USD: Market focuses on a stable CNY
The tentatively stable, non-negative trading environment remains in place after Monday’s decline in risk assets, with markets looking through the US confirmation to impose 25% tariffs on Chinese imports (which was largely expected) and focusing on the relatively stable US dollar/Chinese yuan. The latter suggests a currently limited spillover from the former, but the latest PBoC measures may not have a long-lasting effect. We look for broadly stable G10 and emerging market dollar crosses today. In the emerging markets, the focus is on the Turkish delegation in Washington (following the imposition of US sanctions) but it may be too early to expect significant progress. Selling pressure on the Turkish lira is likely to continue.
EUR: The calm summer trading continues
EUR/USD should continue hovering around the 1.1600 level, with calm summer trading and a lack of data points keeping the cross in the range. In the Czech Republic, our economists look for a modest increase in the July unemployment rate due to seasonal factors (i.e. graduates entering the labour market).
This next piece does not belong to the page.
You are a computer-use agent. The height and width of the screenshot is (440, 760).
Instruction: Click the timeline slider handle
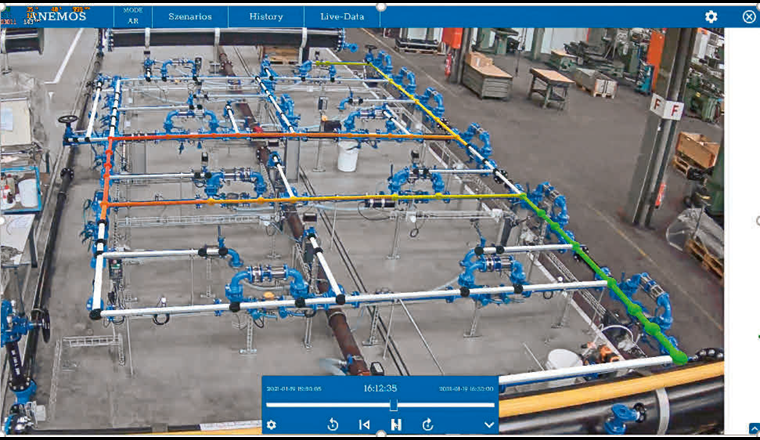pyautogui.click(x=393, y=405)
Don’t expect any negative effect on the Czech koruna as the currency is supported by the hawkish central bank and its signalling of a front-loaded hiking cycle. EUR/CZK to stay around the 25.60 level, with modest downside risks.
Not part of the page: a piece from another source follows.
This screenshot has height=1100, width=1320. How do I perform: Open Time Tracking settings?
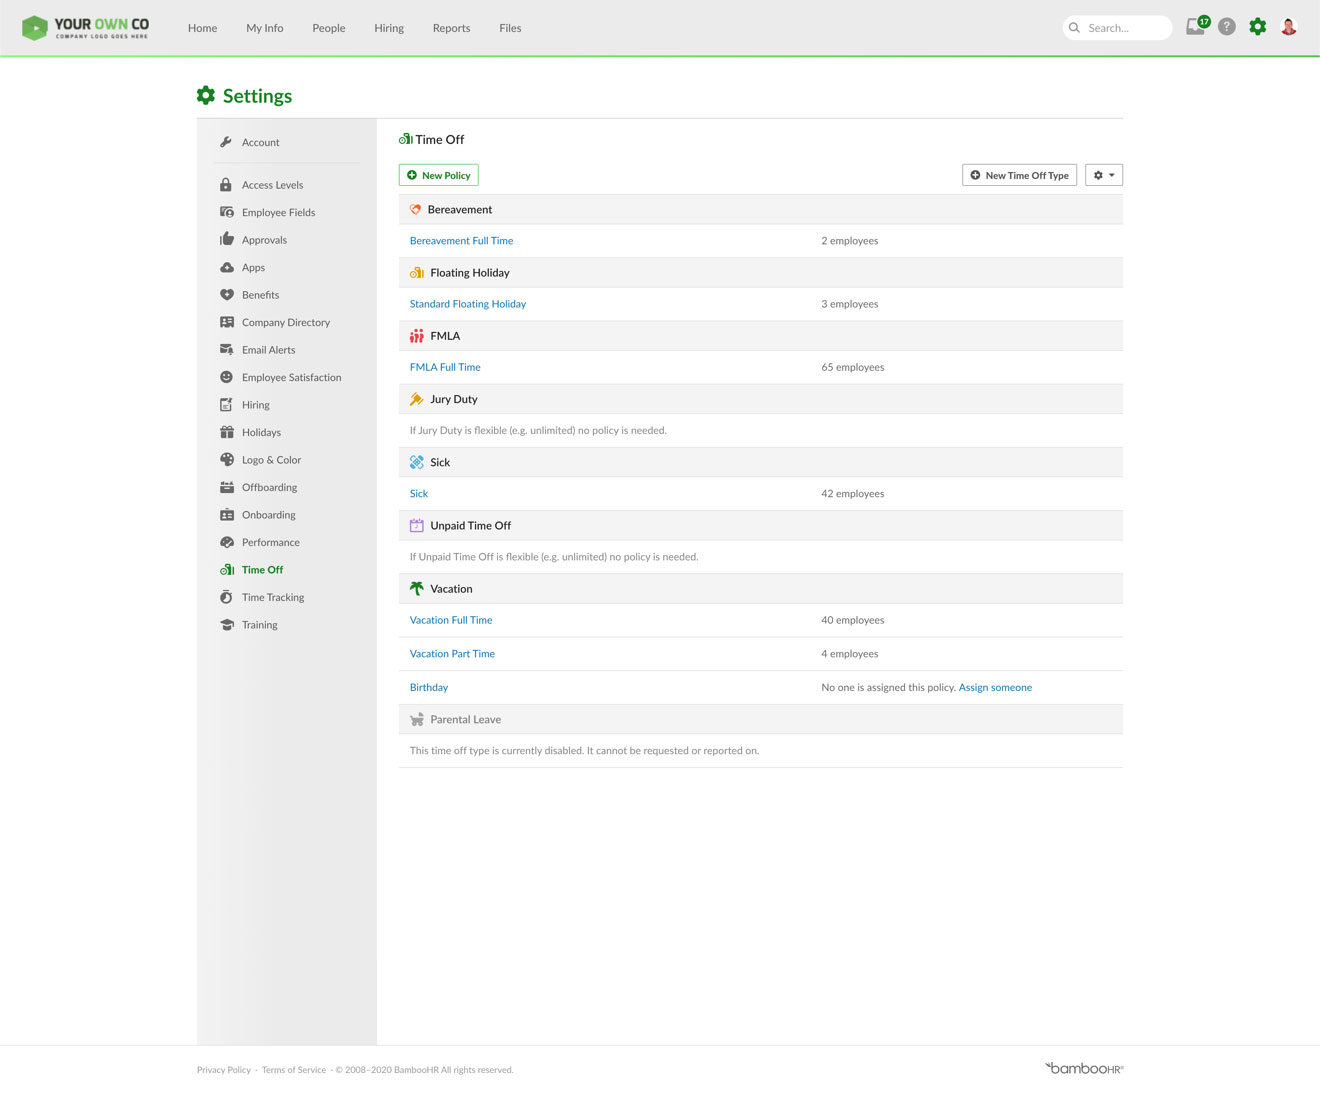click(273, 597)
HUF: With HUF rebounding, rising CPI should have a less detrimental effect
In Hungary, our economists look for headline CPI to accelerate to 3.3% year-on-year, reaching a new five-year peak, on the back of a jump in fuel prices. We look for a rather muted reaction in the euro/Hungarian forint as: (a) the CPI reading is unlikely to change the inherently dovish central bank stance; (b) with EUR/HUF back at 320 (from 330 in early July), the current level of the cross does not pose urgent pro-inflationary risks. Today’s rise in CPI should therefore not lead to a panic. Were EUR/HUF at the 330 level, the above target CPI coupled with non-reacting National Bank of Hungary would be a negative for the forint. But the current HUF level gives the NBH some breathing room to look through the higher July CPI number.
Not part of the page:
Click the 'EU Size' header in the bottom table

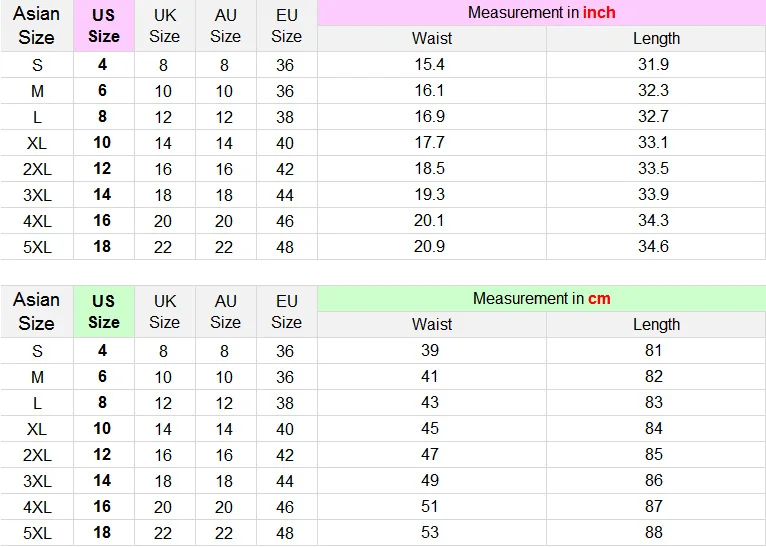(286, 311)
NZD: Central bank to reiterate steady rates
While we and the consensus look for no change from New Zealand's central bank (RBNZ) today, the focus will be on its forward policy rate path - which tentatively shows a rate hike in late 2019. The 2Q employment data has provided the RBNZ with little need to deviate from this path and talk up rate hike prospects. However, one part of the RBNZ's dual-mandate element has been met - with the 4.5% unemployment rate indicative of the economy being close to 'maximum sustainable employment. A slightly more dovish RBNZ than markets anticipate could see NZD/USD breaching the 0.6700 level.